Problem details: When you transcribe the lines below, keep every word the same and leave the pictures behind.

[Stored records]
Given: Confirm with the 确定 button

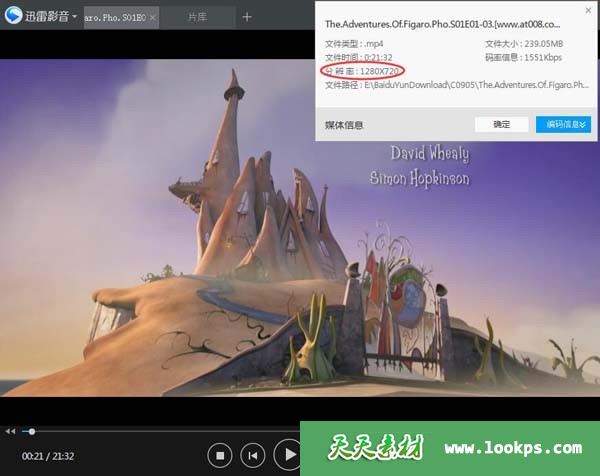Looking at the screenshot, I should pos(501,124).
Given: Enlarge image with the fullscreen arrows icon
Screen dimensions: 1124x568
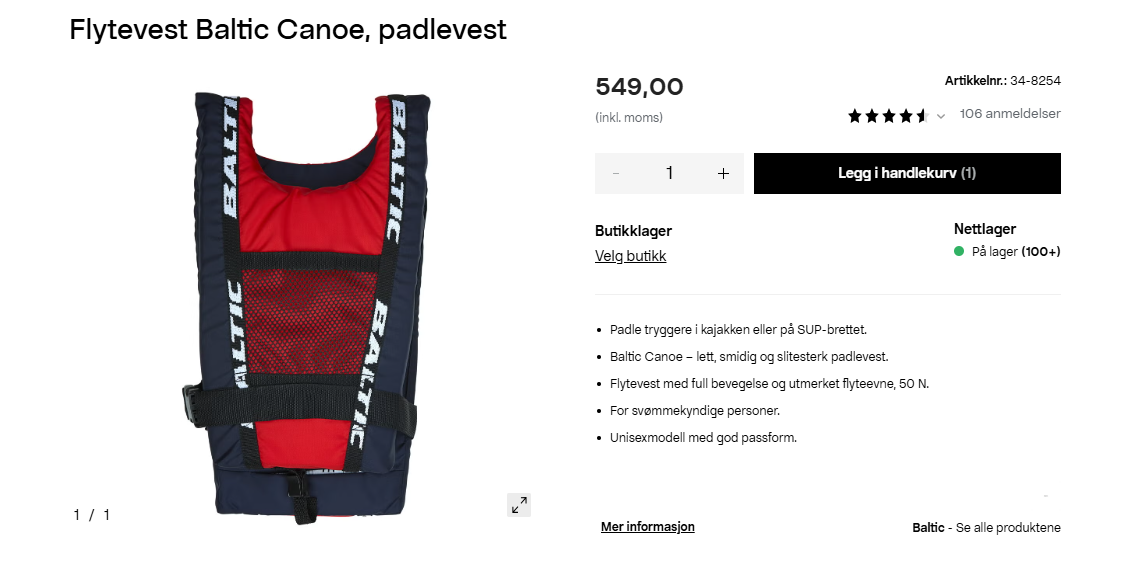Looking at the screenshot, I should tap(519, 505).
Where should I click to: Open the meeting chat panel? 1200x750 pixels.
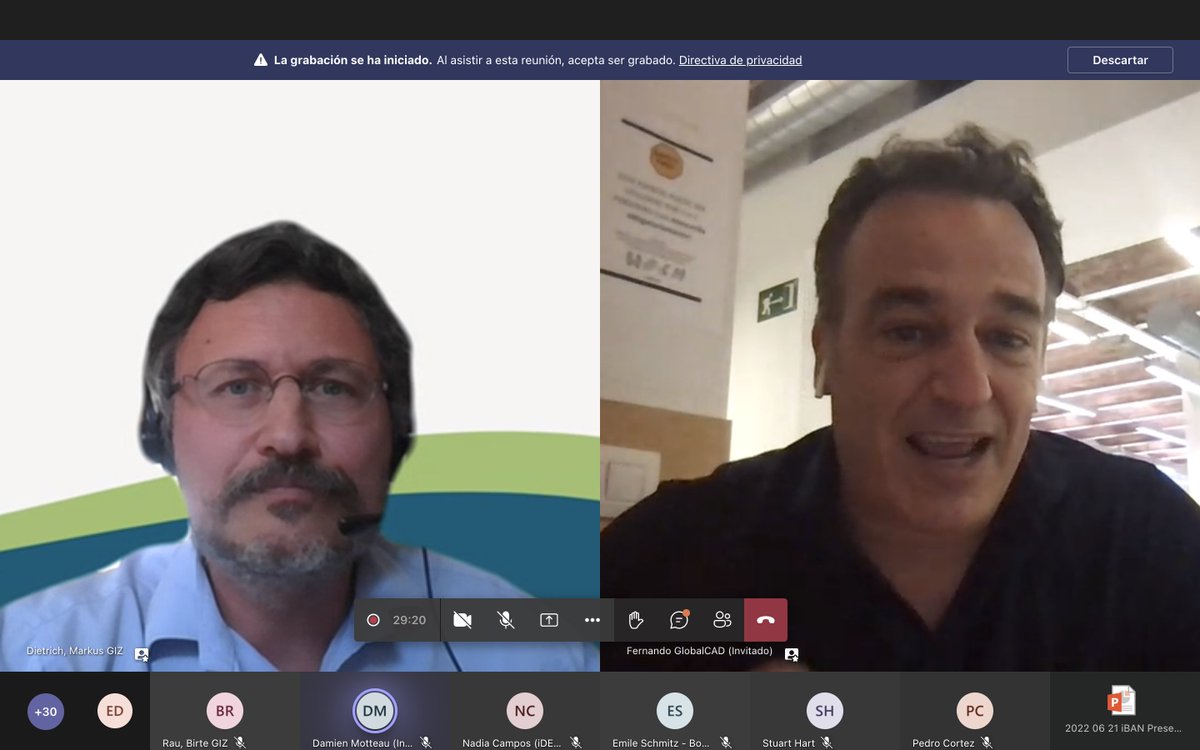click(x=679, y=619)
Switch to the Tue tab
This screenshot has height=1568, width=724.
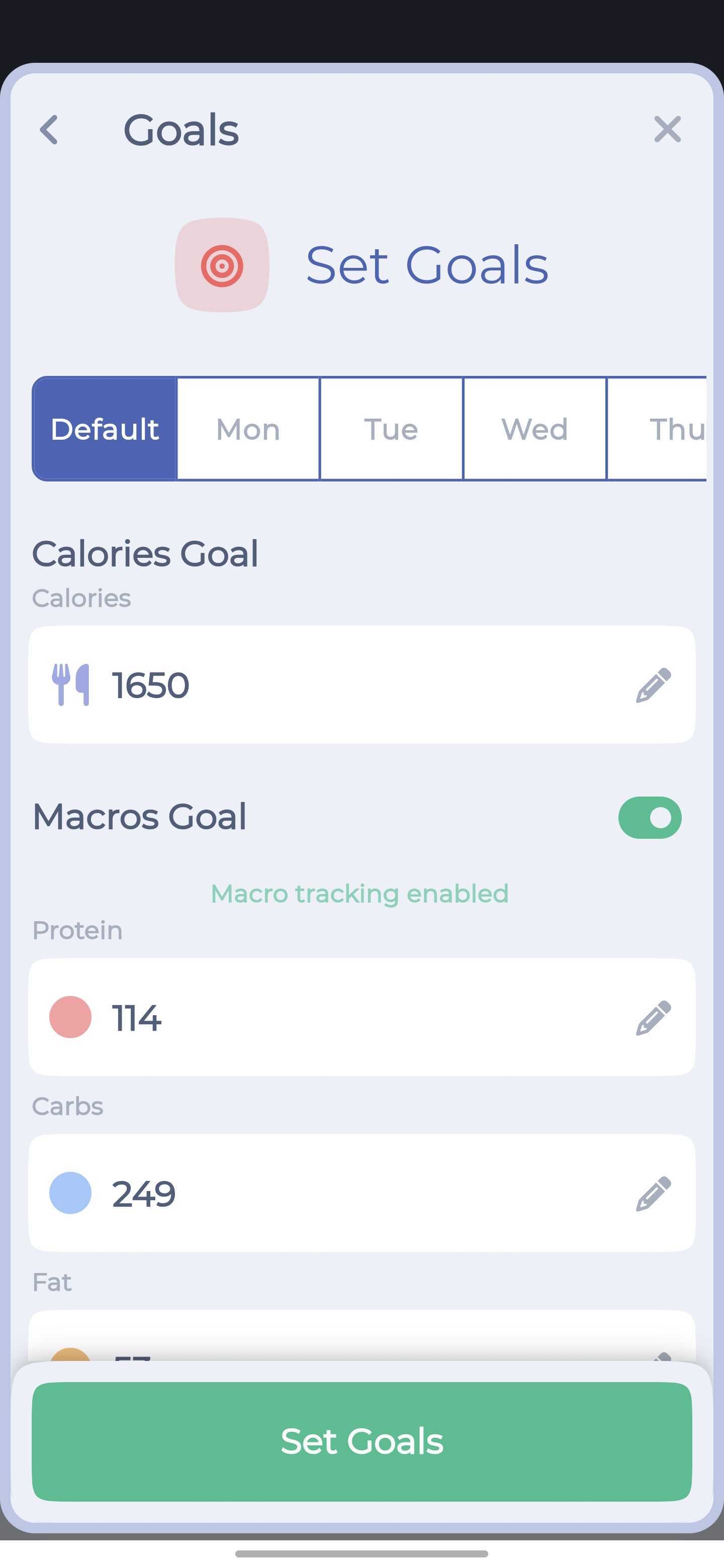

Written answer:
Given: Confirm with the 确定 button

Looking at the screenshot, I should pos(501,124).
Given: Enlarge image with the fullscreen arrows icon
Screen dimensions: 1124x568
Looking at the screenshot, I should tap(519, 505).
Where should I click to: Open the meeting chat panel? 1200x750 pixels.
click(x=679, y=619)
Switch to the Tue tab
This screenshot has height=1568, width=724.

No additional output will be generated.